After locating the line that contains "This screenshot has height=588, width=373." in the data below, set down exactly that line and each one after it through the line that contains "Click the background", and nothing more.

**ENTRIES SHOWN**
*****

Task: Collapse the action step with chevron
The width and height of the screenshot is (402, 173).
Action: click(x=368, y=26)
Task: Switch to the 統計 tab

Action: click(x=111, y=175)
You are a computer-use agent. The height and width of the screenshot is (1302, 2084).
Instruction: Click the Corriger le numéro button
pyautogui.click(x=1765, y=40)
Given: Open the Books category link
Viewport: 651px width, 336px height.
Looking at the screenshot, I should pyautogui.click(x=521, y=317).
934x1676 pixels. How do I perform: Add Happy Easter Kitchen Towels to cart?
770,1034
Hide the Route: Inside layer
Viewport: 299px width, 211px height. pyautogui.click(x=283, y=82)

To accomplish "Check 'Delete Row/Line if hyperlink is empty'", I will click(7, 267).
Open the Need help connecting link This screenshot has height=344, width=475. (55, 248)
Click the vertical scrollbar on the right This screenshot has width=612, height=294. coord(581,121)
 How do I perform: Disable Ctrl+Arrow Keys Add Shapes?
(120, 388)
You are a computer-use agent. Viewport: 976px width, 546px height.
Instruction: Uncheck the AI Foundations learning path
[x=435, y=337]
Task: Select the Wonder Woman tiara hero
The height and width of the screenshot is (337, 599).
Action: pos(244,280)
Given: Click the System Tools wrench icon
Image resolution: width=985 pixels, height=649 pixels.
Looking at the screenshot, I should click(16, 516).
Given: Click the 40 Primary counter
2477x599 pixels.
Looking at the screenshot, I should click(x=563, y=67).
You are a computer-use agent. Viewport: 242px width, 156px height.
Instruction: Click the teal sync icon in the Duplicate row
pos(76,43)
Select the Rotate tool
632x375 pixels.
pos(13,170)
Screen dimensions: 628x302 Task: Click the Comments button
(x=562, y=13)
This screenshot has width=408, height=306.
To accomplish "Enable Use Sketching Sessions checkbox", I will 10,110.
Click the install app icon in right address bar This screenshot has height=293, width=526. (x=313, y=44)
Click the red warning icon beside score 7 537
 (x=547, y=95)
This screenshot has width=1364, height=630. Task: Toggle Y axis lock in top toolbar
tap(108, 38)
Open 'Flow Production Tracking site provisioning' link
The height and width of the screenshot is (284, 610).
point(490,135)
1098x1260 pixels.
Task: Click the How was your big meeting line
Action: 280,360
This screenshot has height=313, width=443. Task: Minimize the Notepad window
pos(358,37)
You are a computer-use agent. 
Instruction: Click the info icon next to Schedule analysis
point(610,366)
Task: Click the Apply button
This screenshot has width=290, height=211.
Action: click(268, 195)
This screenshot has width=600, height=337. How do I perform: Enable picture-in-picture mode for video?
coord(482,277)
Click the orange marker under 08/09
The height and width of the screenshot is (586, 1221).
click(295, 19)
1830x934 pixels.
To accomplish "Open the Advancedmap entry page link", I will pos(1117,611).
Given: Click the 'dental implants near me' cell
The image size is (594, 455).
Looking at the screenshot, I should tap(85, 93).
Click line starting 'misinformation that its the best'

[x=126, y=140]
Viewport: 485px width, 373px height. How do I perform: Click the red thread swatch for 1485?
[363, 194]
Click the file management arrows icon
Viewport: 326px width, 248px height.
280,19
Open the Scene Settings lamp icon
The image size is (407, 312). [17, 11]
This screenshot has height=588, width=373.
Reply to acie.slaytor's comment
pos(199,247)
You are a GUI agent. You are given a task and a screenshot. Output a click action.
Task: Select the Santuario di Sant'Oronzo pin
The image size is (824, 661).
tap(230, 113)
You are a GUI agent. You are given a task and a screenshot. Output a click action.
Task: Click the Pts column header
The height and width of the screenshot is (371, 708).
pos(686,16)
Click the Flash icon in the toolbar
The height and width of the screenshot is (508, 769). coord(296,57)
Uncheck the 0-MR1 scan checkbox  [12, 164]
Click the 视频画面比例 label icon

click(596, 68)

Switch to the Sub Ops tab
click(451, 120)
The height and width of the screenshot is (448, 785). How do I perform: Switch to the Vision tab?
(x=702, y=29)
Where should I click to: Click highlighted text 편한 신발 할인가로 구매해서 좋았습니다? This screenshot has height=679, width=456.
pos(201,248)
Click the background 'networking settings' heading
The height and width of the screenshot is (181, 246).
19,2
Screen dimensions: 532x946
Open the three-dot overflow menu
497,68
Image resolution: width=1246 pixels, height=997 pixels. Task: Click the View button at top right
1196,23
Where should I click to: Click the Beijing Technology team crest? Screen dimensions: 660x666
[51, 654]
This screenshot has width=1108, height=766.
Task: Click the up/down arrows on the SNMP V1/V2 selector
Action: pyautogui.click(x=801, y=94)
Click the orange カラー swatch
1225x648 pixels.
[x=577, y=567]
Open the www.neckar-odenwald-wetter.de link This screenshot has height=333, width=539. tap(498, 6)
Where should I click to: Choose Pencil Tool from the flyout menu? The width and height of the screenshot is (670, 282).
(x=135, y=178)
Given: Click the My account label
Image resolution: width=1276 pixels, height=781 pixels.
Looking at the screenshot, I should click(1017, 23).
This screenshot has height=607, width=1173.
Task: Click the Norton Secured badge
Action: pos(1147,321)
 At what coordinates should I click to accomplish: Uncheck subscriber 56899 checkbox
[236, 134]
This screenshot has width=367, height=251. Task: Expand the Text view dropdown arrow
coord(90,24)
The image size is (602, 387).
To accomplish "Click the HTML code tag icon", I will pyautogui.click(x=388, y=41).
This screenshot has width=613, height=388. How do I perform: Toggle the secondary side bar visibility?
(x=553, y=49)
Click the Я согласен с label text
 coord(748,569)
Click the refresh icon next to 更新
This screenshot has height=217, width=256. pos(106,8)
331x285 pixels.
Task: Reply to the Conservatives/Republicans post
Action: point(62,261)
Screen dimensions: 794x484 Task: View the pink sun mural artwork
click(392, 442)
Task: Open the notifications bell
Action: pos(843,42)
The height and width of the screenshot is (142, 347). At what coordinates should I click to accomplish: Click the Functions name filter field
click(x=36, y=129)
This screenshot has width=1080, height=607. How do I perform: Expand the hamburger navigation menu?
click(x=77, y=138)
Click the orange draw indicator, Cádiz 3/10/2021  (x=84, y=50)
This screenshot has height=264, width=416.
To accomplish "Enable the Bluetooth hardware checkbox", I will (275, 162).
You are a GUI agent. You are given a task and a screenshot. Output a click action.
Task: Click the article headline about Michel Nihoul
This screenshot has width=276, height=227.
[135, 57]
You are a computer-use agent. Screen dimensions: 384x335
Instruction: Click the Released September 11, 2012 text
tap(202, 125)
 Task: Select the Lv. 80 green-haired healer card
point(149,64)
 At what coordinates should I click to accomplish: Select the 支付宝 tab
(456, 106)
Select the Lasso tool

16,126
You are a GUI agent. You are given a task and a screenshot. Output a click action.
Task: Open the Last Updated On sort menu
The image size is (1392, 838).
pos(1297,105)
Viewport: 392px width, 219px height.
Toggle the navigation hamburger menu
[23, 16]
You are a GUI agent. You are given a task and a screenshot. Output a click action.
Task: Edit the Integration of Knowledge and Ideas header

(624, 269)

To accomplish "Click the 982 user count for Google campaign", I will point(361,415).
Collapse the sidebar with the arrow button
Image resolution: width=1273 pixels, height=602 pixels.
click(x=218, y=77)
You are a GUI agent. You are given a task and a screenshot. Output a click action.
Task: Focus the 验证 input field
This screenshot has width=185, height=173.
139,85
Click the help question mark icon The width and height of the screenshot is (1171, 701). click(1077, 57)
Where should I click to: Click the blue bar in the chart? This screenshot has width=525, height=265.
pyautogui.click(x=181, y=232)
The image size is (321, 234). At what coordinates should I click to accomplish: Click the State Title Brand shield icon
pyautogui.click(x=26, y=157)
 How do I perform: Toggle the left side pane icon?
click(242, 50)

*****

**ANSWER BELOW**
This screenshot has height=588, width=373.
Reply to acie.slaytor's comment
pos(199,247)
You are a GUI agent. You are given a task and a screenshot. Output a click action.
Task: Select the Santuario di Sant'Oronzo pin
The image size is (824, 661).
tap(230, 113)
You are a GUI agent. You are given a task and a screenshot. Output a click action.
Task: Click the Pts column header
The height and width of the screenshot is (371, 708).
pos(686,16)
Click the Flash icon in the toolbar
The height and width of the screenshot is (508, 769). coord(296,57)
Uncheck the 0-MR1 scan checkbox  [12, 164]
Click the 视频画面比例 label icon

click(596, 68)

Switch to the Sub Ops tab
click(451, 120)
The height and width of the screenshot is (448, 785). How do I perform: Switch to the Vision tab?
(x=702, y=29)
Where should I click to: Click highlighted text 편한 신발 할인가로 구매해서 좋았습니다? This screenshot has height=679, width=456.
pos(201,248)
Click the background 'networking settings' heading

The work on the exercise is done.